I still have to watch this one, but I thought it might be a good time to point out that The Duke of Burgundy is now available for streaming on Netflix.
posted by tomorrowromance at 8:51 AM on October 5, 2015 [1 favorite]


This one was a slow burner for me. I took a bit of time to get my thoughts together about it, and it took a few days more before I had time at a keyboard to get them on here. I think the comparison to Boonmee is apt, but the deliberate pace that felt so elegaic and pastoral in that film turns into something more depressive and devastating in this one.

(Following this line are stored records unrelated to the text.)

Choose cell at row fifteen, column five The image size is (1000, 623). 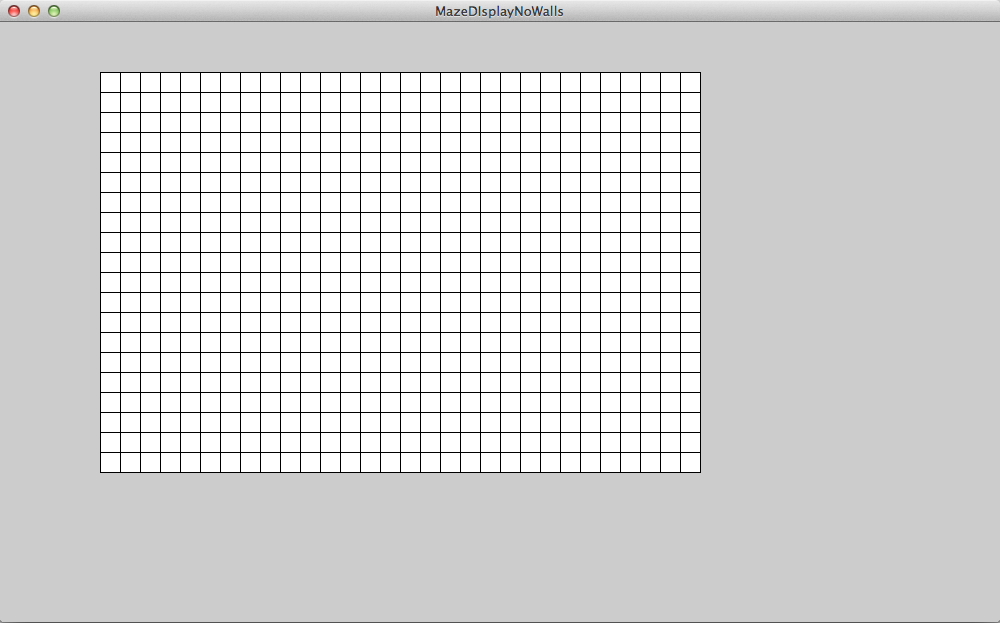pyautogui.click(x=190, y=362)
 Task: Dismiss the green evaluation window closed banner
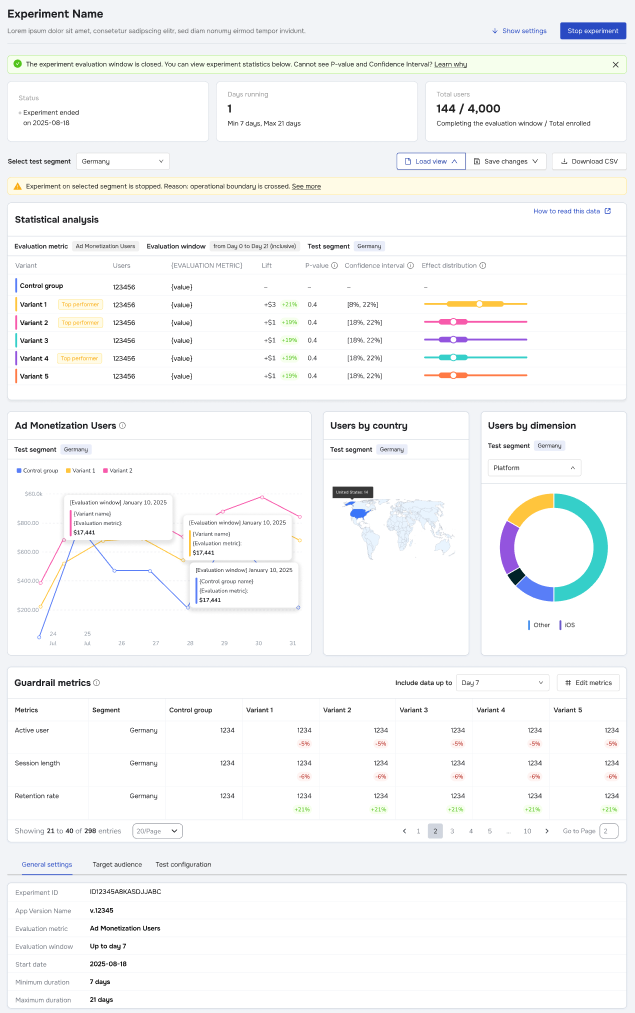(x=615, y=64)
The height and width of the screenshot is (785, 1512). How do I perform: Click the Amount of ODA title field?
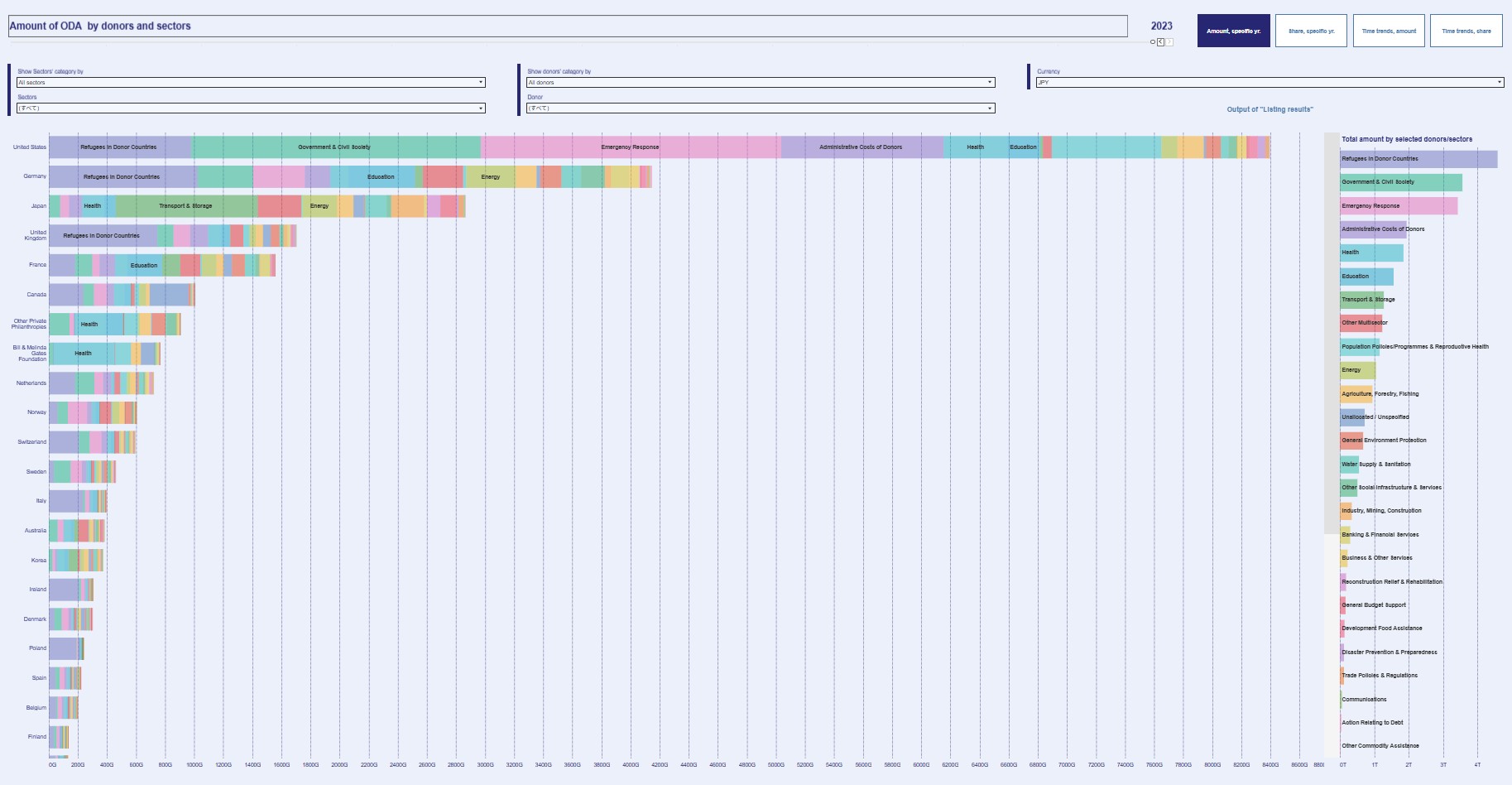tap(568, 26)
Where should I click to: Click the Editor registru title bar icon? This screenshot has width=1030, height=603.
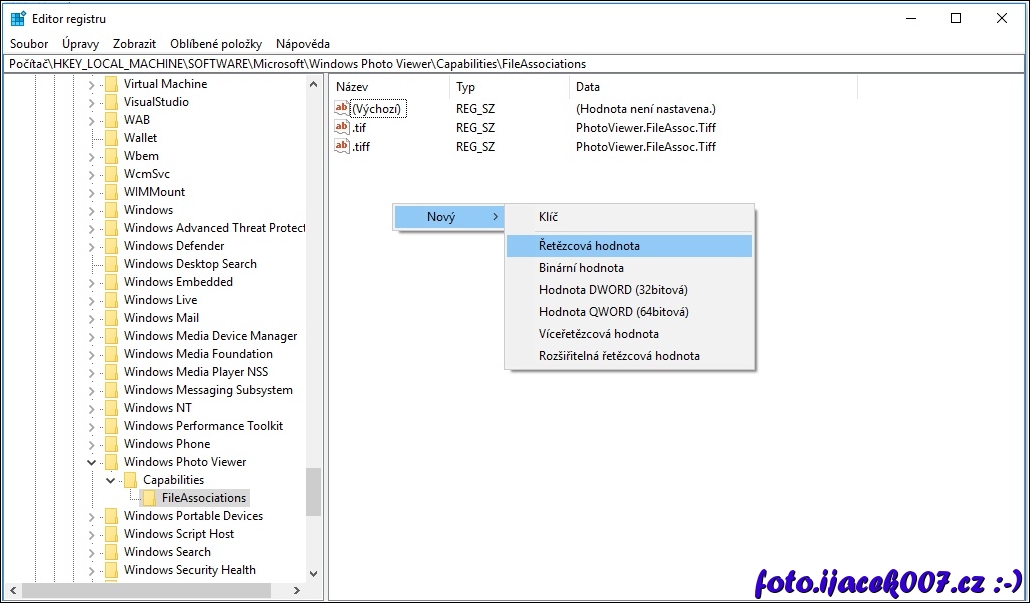[x=18, y=18]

I've never lost a lover or even a good friend like Morvern does, but I know what it's like to have the rug pulled out from under your whole life, and then spending what seems like ages in an paralyzed state with no next move that readily suggests itself, a feeling that the movie captures wonderfully in the opening scenes. Whatever her issues might have been with her boyfriend (and I think naju's right on the money with the class/power differential theory) I don't get the sense that theirs was an unhappy relationship, at least not consciously so. She undoubtedly ceded a good deal of her personal autonomy to him in exchange for emotional security, and maybe for him a relationship with a grocery clerk was his way of dodging higher expectations. It was comfortable, or maybe at least not-uncomfortable, and it wasn't until he was actually gone that she realized that he'd trapped her with him.

It must also be noted that the pizza that appears onscreen just before Morvern discovers the manuscript is like a literal food-avatar of sadness. I have a feeling that the filmmakers probably went through a lot of depressed-looking supermarket convenience foods before finding the perfect embodiment of Morvern's mental state.
posted by Strange Interlude at 6:39 PM on October 7, 2015 [1 favorite]


I always remember this movie as being supremely gorgeous to look at so the harsh fluorescent grocery store scenes are a smack in the face each time.